:: EXTRACT PROVIDED ::
+ + + + +

On-line version ISSN 1414-431X

Braz J Med Biol Res vol.48 no.11 Ribeirão Preto Nov. 2015  Epub Sep 18, 2015 


Intensity of swimming exercise influences aortic reactivity in rats

A.F. Brito1  2  3 

A.S. Silva3 

I.L.L. Souza1  2 

J.C. Pereira1  2 

B.A. da Silva1  2 

1Programa de Pós-Graduação em Produtos Naturais e Sintéticos Bioativos, Centro de Ciências da Saúde, Universidade Federal da Paraíba, Paraíba, Brasil

2Laboratório de Farmacologia Funcional Professor George Thomas, Centro de Ciências da Saúde, Universidade Federal da Paraíba, Paraíba, Brasil

3Laboratório de Estudos do Treinamento Físico Aplicado ao Desempenho e Saúde, Departamento de Educação Física, Centro de Ciências da Saúde, Universidade Federal da Paraíba, Paraíba, Brasil


Exercise is known to cause a vasodilatory response; however, the correlation between the vasorelaxant response and different training intensities has not been investigated. Therefore, this study evaluated the vascular reactivity and lipid peroxidation after different intensities of swimming exercise in rats. Male Wistar rats (aged 8 weeks; 250-300 g) underwent forced swimming for 1 h whilst tied to loads of 3, 4, 5, 6, and 8% of their body weight, respectively (groups G3, G4, G5, G6 and G8, respectively; n=5 each). Immediately after the test, the aorta was removed and suspended in an organ bath. Cumulative relaxation in response to acetylcholine (10−12-10−4 M) and contraction in response to phenylephrine (10−12-10−5 M) were measured. Oxidative stress was estimated by determining malondialdehyde concentration. The percentages of aorta relaxation were significantly higher in G3 (7.9±0.20), G4 (7.8±0.29), and G5 (7.9±0.21), compared to the control group (7.2±0.04), while relaxation in the G6 (7.4±0.25) and G8 (7.0±0.06) groups was similar to the control group. In contrast, the percentage of contraction was significantly higher in G6 (8.8 ±0.1) and G8 (9.7±0.29) compared to the control (7.1±0.1), G3 (7.3±0.2), G4 (7.2±0.1) and G5 (7.2±0.2%) groups. Lipid peroxidation levels in the aorta were similar to control levels in G3, G4 and G5, but higher in G6 and G8, and significantly higher in G8 (one-way ANOVA). These results indicate a reduction in vasorelaxing activity and an increase in contractile activity in rat aortas after high-intensity exercise, followed by an increase in lipid peroxidation.

+ + + + +

:: EXTRACTED MATERIAL ::
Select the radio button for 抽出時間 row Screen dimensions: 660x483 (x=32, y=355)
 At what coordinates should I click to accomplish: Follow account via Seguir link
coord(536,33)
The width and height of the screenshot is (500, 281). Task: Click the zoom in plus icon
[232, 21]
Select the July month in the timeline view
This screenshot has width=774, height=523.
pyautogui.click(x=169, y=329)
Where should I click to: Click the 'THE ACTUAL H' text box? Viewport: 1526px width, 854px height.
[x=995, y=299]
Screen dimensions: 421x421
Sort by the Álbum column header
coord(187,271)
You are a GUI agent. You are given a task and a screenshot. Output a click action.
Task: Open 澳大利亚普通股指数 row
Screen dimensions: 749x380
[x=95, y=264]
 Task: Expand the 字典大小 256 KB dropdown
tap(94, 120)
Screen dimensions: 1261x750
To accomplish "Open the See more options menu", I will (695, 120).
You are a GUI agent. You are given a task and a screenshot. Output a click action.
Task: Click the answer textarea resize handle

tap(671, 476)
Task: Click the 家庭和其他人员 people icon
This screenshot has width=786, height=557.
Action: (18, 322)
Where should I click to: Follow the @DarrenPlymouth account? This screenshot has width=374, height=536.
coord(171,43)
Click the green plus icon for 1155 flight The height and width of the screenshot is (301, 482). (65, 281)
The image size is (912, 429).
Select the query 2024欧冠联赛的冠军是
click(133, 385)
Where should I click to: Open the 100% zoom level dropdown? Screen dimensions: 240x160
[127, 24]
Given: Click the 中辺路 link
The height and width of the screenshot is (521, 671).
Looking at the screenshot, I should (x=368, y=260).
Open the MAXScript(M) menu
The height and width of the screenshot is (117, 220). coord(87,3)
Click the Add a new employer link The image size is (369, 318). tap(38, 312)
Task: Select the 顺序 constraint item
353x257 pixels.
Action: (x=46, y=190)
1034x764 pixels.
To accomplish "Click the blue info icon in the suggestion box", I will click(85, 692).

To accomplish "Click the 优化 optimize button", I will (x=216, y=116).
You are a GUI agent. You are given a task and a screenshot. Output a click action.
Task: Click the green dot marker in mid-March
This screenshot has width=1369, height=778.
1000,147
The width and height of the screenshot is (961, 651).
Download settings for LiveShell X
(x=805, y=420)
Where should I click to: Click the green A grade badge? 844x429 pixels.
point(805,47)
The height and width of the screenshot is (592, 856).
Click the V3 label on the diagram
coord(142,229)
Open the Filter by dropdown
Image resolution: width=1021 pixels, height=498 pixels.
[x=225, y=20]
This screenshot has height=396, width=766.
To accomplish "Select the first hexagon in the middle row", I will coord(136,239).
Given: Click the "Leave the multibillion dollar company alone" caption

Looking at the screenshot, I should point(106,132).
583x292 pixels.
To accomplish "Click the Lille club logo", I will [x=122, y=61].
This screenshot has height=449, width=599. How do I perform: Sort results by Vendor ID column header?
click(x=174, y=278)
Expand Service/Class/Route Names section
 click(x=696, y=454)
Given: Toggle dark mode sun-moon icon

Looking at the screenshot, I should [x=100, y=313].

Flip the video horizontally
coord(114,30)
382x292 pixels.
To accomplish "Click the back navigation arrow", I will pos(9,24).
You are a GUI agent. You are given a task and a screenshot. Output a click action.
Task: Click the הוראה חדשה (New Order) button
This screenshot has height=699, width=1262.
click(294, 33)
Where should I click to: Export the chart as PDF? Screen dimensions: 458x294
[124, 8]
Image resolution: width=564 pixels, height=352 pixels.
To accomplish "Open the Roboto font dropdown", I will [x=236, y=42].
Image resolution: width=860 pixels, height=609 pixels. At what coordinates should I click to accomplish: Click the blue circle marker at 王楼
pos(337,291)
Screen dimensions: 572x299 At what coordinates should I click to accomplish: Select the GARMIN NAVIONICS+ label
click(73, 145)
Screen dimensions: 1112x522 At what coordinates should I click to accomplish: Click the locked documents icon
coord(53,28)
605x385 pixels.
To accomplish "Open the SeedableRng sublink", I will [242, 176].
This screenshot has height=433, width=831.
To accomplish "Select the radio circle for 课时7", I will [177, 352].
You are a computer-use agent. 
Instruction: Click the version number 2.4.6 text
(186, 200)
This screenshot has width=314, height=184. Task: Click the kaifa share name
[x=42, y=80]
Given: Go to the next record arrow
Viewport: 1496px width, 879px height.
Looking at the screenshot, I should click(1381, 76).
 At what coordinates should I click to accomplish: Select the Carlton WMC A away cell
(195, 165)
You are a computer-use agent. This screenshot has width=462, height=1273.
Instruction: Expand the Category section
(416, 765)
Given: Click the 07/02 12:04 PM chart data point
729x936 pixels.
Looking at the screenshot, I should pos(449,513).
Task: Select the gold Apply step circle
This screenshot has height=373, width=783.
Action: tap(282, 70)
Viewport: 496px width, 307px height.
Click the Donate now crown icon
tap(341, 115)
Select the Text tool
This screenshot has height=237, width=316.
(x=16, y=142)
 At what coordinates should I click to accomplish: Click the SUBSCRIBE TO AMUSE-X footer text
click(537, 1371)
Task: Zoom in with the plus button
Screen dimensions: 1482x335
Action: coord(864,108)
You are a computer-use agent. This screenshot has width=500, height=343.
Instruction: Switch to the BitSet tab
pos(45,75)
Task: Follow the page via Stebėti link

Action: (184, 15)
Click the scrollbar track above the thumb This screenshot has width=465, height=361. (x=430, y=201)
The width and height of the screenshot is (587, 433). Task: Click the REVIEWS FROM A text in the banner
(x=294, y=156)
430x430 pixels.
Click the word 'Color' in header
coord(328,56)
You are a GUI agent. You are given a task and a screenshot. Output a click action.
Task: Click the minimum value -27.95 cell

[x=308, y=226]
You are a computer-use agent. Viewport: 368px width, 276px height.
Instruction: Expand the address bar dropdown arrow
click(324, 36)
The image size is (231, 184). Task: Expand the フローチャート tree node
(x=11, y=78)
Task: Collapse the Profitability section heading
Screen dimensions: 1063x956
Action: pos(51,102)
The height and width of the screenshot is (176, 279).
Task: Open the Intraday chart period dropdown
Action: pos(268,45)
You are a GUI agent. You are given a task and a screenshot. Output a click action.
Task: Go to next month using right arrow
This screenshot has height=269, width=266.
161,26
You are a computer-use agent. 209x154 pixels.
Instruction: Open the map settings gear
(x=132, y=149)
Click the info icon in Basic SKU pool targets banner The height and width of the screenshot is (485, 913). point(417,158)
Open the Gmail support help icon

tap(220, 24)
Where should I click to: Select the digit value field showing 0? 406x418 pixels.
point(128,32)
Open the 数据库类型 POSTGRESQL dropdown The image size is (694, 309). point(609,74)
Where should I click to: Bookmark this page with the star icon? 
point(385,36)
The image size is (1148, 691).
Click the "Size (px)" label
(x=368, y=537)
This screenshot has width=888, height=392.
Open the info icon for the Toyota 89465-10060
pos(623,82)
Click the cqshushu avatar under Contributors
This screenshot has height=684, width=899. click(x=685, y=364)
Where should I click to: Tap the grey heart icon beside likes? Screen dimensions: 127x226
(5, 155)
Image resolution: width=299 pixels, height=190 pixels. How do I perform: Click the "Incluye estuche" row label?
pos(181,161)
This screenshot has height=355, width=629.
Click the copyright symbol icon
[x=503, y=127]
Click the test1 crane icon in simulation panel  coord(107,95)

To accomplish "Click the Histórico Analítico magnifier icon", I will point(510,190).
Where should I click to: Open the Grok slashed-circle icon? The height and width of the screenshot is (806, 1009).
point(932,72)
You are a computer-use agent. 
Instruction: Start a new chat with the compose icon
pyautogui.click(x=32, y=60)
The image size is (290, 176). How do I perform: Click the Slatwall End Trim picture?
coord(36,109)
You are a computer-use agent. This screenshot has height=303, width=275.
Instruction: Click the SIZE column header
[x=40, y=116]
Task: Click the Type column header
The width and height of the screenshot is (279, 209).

+ + + + +

:: WHAT YOU SHOULD DO ::
In the abstract on swimming exercise and aortic reactivity in rats, what was measured to estimate oxidative stress?

:: RESPONSE TO THE EXERCISE ::
Malondialdehyde concentration.